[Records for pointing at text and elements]
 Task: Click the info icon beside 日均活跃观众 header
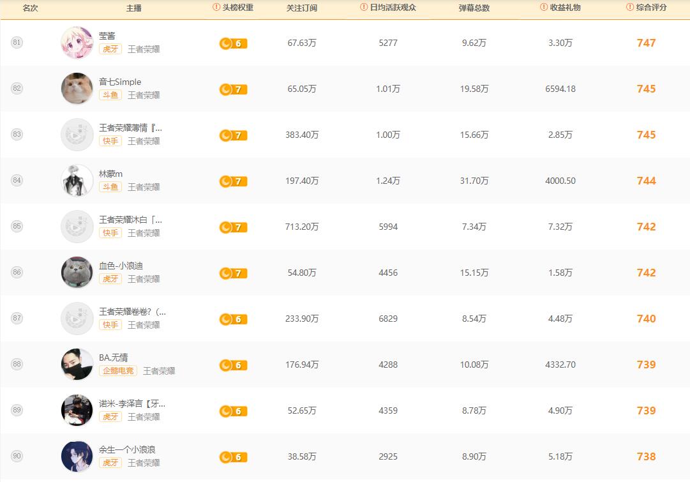point(364,8)
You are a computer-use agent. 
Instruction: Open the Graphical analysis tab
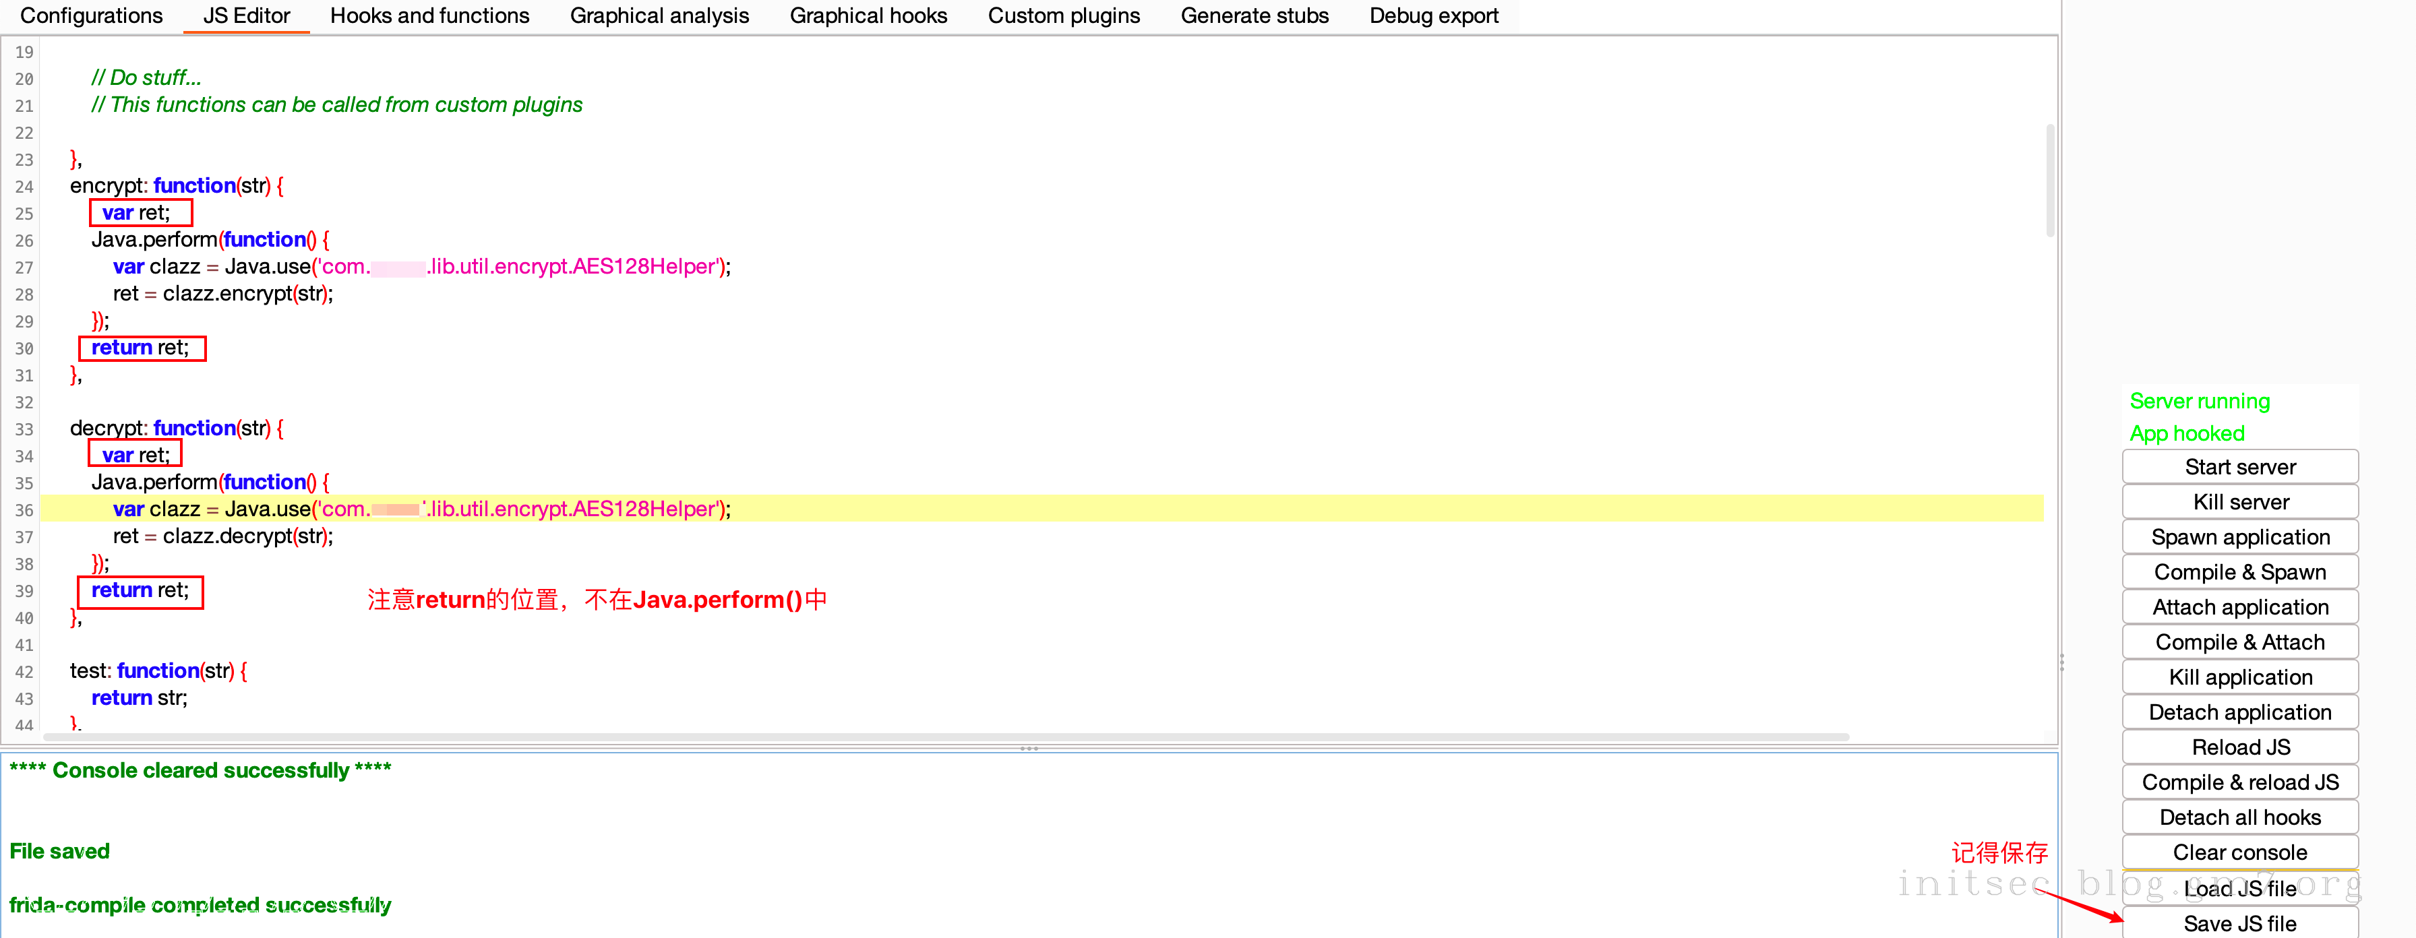click(659, 16)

→ Your instructions
Return each line of the records that contains the string "icon". Matching is case-sensitive.

→ Answer for the task
 Task: Click the info icon beside 日均活跃观众 header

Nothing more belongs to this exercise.